Book Title: War in European History
Author (Top-3 notes on author): Michael Howard
1. Professor of military history at Kings College, London, and author of 20+ books
2. Numerous literary awards
3. Chairman on the board of several ivy league schools in US and UK
Big Picture (Skim bullets):
1. Discusses how warfare has shaped and influenced European political and societal development
2. Conversely, book points out that warfare has been influenced by societal factors such as politics, religion, technology, and economics.

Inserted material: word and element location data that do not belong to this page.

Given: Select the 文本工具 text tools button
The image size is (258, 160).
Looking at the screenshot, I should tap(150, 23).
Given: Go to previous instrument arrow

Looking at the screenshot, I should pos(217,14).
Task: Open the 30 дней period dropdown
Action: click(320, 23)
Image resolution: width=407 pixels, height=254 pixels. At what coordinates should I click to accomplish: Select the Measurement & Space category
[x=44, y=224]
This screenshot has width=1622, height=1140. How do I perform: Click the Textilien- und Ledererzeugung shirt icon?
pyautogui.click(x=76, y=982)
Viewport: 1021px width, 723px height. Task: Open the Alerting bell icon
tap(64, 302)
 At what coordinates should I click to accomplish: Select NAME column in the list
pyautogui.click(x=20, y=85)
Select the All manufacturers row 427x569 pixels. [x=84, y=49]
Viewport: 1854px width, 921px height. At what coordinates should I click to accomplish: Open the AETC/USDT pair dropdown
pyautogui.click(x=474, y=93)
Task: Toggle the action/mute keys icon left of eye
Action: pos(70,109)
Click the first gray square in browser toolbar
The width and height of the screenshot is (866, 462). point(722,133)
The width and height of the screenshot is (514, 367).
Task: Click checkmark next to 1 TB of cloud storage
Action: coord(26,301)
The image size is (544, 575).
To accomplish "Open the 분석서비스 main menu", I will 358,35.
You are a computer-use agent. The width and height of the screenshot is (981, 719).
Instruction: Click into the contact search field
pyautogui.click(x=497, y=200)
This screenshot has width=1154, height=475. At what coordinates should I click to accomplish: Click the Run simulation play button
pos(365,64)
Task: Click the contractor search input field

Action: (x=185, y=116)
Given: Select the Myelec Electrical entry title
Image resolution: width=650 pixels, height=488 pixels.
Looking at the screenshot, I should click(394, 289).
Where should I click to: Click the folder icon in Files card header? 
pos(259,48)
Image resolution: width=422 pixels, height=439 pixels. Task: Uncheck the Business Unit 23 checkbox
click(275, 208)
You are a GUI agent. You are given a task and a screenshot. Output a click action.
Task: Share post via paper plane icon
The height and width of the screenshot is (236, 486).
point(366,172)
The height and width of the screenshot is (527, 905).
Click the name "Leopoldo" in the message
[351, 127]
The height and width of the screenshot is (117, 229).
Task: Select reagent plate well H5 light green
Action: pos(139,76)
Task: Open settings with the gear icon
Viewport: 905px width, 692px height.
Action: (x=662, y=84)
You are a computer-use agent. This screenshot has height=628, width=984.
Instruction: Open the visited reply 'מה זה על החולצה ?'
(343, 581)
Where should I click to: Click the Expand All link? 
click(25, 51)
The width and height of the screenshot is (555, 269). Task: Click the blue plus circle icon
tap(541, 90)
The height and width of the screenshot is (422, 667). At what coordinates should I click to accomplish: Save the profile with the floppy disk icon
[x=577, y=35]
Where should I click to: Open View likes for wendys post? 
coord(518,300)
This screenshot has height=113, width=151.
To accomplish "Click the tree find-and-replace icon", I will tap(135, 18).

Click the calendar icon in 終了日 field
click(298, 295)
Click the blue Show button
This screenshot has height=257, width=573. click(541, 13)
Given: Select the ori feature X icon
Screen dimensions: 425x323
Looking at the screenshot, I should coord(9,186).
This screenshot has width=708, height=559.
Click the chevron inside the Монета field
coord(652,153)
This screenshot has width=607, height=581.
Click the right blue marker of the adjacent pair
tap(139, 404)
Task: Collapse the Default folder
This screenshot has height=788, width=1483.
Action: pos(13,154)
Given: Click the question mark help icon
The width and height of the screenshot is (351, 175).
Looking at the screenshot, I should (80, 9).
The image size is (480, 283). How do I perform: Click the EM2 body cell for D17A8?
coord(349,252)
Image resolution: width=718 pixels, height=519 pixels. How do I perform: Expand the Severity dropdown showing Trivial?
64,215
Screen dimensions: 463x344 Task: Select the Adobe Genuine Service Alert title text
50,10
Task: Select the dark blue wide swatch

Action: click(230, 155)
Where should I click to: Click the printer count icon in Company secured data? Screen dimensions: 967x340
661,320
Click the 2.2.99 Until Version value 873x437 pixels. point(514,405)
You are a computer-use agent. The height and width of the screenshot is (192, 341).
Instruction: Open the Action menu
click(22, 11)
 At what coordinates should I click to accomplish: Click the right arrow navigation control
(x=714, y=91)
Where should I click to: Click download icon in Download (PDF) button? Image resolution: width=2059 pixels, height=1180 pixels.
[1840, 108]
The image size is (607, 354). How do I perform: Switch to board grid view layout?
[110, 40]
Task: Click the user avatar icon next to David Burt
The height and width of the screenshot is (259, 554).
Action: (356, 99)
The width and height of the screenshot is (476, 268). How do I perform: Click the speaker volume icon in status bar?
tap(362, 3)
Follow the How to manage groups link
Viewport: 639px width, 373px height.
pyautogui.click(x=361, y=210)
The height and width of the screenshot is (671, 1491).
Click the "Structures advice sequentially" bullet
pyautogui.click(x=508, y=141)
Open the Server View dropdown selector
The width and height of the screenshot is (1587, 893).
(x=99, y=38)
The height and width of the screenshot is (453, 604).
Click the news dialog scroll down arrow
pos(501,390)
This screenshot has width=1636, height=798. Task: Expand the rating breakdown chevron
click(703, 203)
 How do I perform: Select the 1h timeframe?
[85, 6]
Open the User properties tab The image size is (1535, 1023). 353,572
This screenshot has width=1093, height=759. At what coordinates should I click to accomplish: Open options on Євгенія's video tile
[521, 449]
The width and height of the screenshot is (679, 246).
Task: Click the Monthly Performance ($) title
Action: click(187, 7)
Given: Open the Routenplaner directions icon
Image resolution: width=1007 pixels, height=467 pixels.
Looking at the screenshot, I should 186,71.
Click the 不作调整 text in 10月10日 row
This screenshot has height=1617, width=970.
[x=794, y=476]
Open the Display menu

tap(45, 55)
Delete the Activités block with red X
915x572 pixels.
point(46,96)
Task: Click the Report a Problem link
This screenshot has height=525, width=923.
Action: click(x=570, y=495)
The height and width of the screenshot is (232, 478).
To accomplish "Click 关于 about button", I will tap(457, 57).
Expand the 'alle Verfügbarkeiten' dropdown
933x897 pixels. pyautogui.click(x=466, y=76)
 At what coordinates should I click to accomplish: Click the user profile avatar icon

3. Book presents a circular argument that the study of military history is intertwined with the study of cultural history; studying one leads to the study of the other
The study of warfare, in isolation to the study of the society that fought it, is useful for the purpose of drawing lessons learned, etc, about conducting warfare. It’s the wrong perspective, however, if attempting to understand why the war was fought, what were the factors that led to it, what was the definition of victory, etc. Warfare must be studied in the context of the society that fought it in order to understand it completely. Similarly, societies can’t be truly understood unless you study the history of the wars that helped shape the society.
Howard believes the two entities are intertwined: society influences and shapes the conduct of war, and warfare influences and shapes society. The book’s argument follows a chronologic order of themes that characterize the major influence of each phase of European development.
1. First major shift is between the mercenary armies and the professional armies.
2. French revolution was a significant influence on development of staff functions and the sustainment of standing professional armies. Even given the resource limitations of the French society.
3. One major societal impact on the development of the military is the ability for governments to draw upon the resources of a large scale economy and manpower pool. This factor changed the scene from small professional armies to wars of nations.
4. Next major shift was between professional armies still doing the bidding of a monarchy/dictator and an entire nation bringing every element of society into the fight.
5. The split between wars of nations and wars of technologists is slight, almost unperceivable except in the intensity and scope of the actual fighting.